● WHAT YOU SHOULD DO: Please quote the stretch of the Dark Angel season three passage below from "Storyline for season" through "of Dark Angel.".

Storyline for season three
In the DVD commentary for "Freak Nation", the series finale, Charles H. Eglee, the executive producer and co-creator, explained what was planned for season three. The intention was to bring together the storylines of seasons one (Manticore) and two (breeding cult) and reveal the mythology of Dark Angel.
The show's mythology was planned to be that, thousands of years ago, Earth passed through a comet's tail which deposited viral material that killed 97% of the human race. The great pyramids in Egypt were actually genetic repositories, preserving the DNA of the survivors, built by the breeding cult to pass on this genetic immunity so that when the comet returned only members of the cult would survive. Sandeman, a cult member and Max's creator, betrayed the cult and decided to give this genetic immunity to the rest of humanity, believing that everybody deserved the cure. The other cult members deemed Sandeman a heretic and a threat, undermining their goals of rebuilding humanity in their own image. Sandeman found a way to spread this genetic immunity to everyone through Max, who would be the savior of the human race. There were multiple ideas of how to spread Max's immunity to humanity, including an air burst that would disperse the antibody through the atmosphere, or attaching the immunity to a common cold virus (Eglee detailed how a scene would show Original Cindy sneezing as part of the beginning of the immunity spread). This intended storyline is expanded on in the final Dark Angel novel "After the Dark", though when the comet returns nobody falls ill, and it is believed that the cult simply had a false prediction.

● PROVIDED DATA:
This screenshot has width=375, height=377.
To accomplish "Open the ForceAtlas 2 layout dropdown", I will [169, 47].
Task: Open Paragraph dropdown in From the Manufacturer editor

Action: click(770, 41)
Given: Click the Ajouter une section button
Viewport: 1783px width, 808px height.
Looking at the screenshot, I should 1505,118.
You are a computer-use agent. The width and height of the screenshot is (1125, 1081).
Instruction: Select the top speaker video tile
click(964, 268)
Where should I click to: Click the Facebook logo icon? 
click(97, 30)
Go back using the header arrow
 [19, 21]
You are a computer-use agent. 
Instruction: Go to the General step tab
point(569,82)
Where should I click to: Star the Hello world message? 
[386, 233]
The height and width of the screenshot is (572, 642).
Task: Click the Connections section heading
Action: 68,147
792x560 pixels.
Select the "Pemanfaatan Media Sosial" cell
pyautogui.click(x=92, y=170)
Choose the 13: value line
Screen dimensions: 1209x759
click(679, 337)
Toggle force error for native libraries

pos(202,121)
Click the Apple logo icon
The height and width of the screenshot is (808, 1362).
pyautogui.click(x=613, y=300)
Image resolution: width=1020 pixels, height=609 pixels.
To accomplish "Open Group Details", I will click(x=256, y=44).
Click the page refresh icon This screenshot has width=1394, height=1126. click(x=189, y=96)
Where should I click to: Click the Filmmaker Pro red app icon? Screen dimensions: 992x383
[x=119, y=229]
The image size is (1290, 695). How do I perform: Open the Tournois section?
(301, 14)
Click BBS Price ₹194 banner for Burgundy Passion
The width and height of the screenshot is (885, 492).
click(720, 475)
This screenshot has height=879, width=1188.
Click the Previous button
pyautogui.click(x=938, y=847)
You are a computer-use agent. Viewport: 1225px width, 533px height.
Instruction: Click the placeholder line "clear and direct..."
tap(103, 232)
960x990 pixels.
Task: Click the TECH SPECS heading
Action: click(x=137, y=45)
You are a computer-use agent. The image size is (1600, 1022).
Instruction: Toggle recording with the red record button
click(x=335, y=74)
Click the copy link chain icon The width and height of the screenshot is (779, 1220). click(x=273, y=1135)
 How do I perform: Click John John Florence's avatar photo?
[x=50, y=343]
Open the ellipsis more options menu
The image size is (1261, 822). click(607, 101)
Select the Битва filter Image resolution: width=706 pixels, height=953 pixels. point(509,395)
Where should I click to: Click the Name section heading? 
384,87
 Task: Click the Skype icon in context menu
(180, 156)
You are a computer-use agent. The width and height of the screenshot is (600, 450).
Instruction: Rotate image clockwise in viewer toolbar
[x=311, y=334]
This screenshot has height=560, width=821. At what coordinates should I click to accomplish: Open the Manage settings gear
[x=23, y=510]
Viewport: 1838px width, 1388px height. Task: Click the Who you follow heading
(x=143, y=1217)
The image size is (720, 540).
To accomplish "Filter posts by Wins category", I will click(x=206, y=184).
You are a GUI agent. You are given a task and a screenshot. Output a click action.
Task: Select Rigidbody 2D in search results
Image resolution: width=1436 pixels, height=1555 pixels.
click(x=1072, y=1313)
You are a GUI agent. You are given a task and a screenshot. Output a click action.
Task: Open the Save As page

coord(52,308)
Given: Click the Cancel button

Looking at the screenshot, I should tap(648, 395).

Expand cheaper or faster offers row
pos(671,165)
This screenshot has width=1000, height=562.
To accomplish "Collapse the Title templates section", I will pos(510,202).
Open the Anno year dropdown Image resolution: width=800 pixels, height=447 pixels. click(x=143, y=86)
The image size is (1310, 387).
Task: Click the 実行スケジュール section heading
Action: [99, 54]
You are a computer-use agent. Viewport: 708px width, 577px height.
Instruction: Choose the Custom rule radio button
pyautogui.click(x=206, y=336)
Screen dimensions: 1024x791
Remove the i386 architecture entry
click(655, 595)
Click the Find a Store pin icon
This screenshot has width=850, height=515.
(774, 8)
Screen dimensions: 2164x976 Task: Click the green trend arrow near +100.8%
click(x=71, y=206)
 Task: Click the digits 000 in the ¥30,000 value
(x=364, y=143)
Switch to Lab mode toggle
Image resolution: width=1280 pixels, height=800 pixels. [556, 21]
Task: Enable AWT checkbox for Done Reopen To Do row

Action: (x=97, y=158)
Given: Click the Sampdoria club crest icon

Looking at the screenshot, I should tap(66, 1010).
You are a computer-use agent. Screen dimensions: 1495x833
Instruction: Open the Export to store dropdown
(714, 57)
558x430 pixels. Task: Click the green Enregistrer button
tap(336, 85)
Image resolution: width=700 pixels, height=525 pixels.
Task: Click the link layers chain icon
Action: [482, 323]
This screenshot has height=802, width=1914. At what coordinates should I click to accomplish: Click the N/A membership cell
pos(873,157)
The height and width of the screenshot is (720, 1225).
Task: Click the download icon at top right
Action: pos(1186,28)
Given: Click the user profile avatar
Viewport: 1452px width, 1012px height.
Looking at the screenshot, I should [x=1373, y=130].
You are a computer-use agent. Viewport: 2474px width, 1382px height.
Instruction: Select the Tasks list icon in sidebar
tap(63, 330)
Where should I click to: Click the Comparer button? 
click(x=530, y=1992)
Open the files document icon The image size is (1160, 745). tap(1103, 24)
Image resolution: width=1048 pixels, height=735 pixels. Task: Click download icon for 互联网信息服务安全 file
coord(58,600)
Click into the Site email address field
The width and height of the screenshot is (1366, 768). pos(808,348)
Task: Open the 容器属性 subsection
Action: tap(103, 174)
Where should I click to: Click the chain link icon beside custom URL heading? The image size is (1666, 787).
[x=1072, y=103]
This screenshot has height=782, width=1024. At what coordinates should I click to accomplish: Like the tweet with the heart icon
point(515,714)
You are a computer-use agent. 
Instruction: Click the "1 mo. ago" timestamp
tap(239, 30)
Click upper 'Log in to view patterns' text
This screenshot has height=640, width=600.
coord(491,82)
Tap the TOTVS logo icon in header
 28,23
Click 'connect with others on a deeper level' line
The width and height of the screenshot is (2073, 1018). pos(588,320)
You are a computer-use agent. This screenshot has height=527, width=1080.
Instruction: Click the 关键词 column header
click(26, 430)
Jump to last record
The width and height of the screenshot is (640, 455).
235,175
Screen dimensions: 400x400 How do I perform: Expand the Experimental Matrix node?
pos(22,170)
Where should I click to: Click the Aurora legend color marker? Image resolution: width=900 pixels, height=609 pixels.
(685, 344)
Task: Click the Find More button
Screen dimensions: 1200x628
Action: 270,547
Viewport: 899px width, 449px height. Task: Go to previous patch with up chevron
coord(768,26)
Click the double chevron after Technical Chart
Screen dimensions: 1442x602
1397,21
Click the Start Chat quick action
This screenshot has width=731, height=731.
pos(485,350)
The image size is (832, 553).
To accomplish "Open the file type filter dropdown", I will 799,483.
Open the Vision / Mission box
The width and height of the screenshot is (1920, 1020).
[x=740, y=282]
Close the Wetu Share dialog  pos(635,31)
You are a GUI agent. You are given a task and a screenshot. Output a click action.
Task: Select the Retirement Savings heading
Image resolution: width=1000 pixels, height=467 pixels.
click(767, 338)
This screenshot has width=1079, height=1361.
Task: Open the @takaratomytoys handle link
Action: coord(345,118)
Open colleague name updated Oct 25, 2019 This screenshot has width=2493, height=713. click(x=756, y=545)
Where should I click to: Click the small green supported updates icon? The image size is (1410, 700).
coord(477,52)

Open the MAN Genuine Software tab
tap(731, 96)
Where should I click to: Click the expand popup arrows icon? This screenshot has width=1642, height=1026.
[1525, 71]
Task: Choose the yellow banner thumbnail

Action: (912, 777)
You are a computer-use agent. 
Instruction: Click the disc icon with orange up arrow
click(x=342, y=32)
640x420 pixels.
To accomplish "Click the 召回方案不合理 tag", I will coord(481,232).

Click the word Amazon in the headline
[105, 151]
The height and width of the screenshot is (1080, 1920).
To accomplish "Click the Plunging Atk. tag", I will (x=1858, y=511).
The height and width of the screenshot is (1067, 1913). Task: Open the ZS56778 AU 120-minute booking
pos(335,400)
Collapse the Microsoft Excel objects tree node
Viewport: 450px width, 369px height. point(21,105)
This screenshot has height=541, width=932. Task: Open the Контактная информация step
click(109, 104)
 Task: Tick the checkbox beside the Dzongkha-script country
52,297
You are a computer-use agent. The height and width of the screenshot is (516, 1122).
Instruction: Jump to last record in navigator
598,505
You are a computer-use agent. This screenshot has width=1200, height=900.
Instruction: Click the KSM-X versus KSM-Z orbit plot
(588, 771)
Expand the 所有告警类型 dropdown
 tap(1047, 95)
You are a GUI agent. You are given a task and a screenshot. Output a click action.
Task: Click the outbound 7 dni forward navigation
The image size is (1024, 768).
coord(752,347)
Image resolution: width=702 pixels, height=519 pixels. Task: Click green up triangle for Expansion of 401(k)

● ANSWER TO THE PROBLEM:
Storyline for season three
In the DVD commentary for "Freak Nation", the series finale, Charles H. Eglee, the executive producer and co-creator, explained what was planned for season three. The intention was to bring together the storylines of seasons one (Manticore) and two (breeding cult) and reveal the mythology of Dark Angel.